Identification of Genetic Variants in Patients with Idiopathic Ventricular Arrhythmia by Taiwan Arrhythmia Gene Panel Implying Underlying Mechanisms

Abstract

Background Sudden cardiac death (SCD) due to idiopathic ventricular tachycardia or ventricular fibrillation is a catastrophic disease. Its genetic basis is heterogeneous and has been rarely addressed in Asia. We aim to find variants in an Asian cohort of idiopathic ventricular arrhythmia (IVA). Methods Nationwide patients with IVA were consecutively recruited. We designed a SCD gene panel (134 genes) to detect variants by next-generation sequencing (NGS) including most of the channelopathy and cardiomyopathy genes. Results A total of 40 IVA patients were included. Thirteen variants with unknown significance (VUS) and 7 pathogenic/likely pathogenic (P/LP) variants were identified in 20 patients (50%). All variants were novel and not found in dbSNP, ExAC and our general population.
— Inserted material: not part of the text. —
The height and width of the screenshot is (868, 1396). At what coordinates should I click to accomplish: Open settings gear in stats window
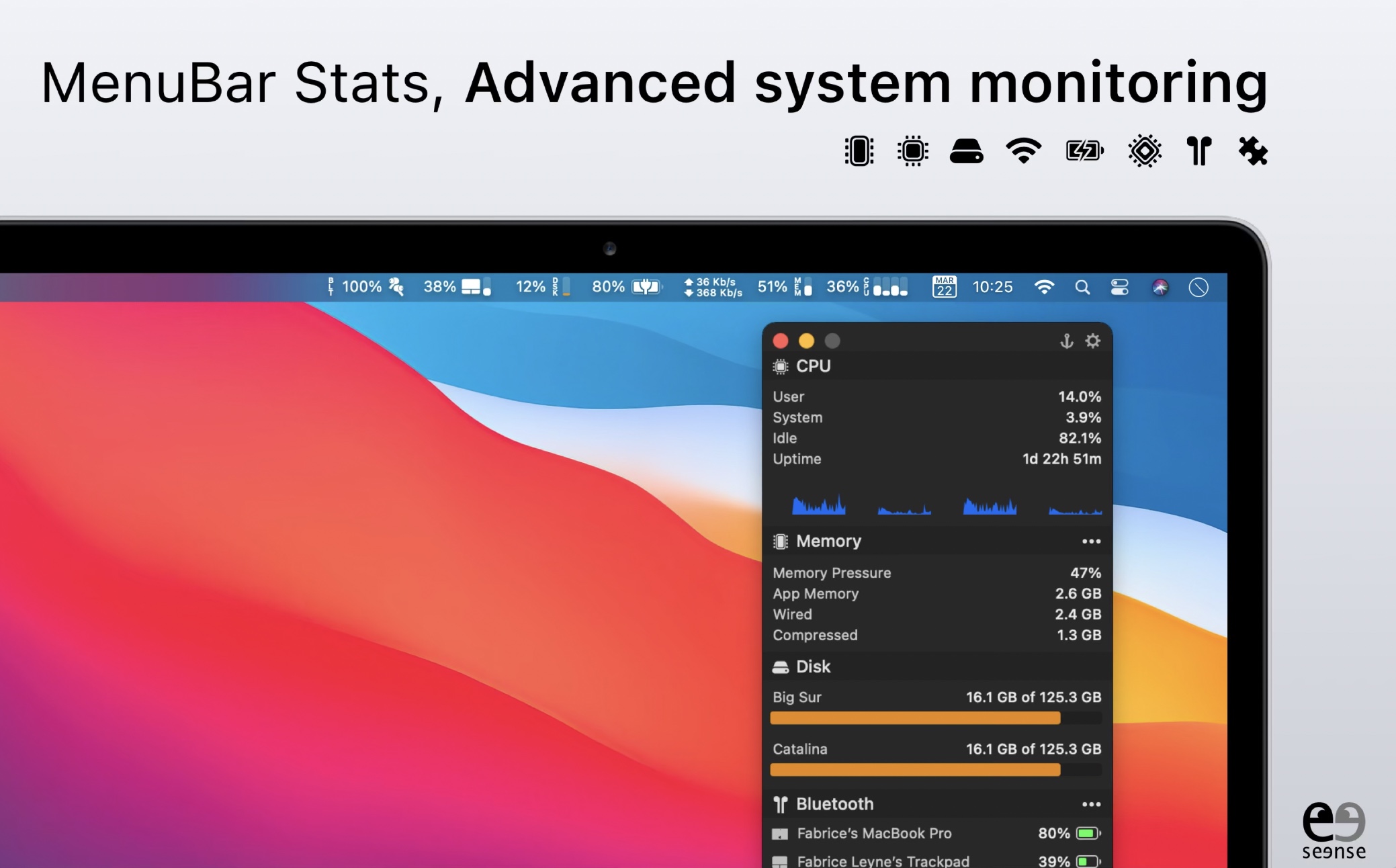click(x=1093, y=341)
The identified variants were in genes implicated for long QT or Brugada syndromes (SCN5A, KCNH2, CACNA1C and ANK2), cardiomyopathy (MYH6, DSP and TTN) and catecholaminergic polymorphic ventricular tachycardia (RYR2). Patients with P/LP were younger, and more were women than those with VUS. Conclusions A high yield rate of genetic test was found in the largest NGS cohort of Asian IVA patients. These patients should be vigorously followed up for possible channelopathy or cardiomyopathy with repeated provocative test and myocardial imaging.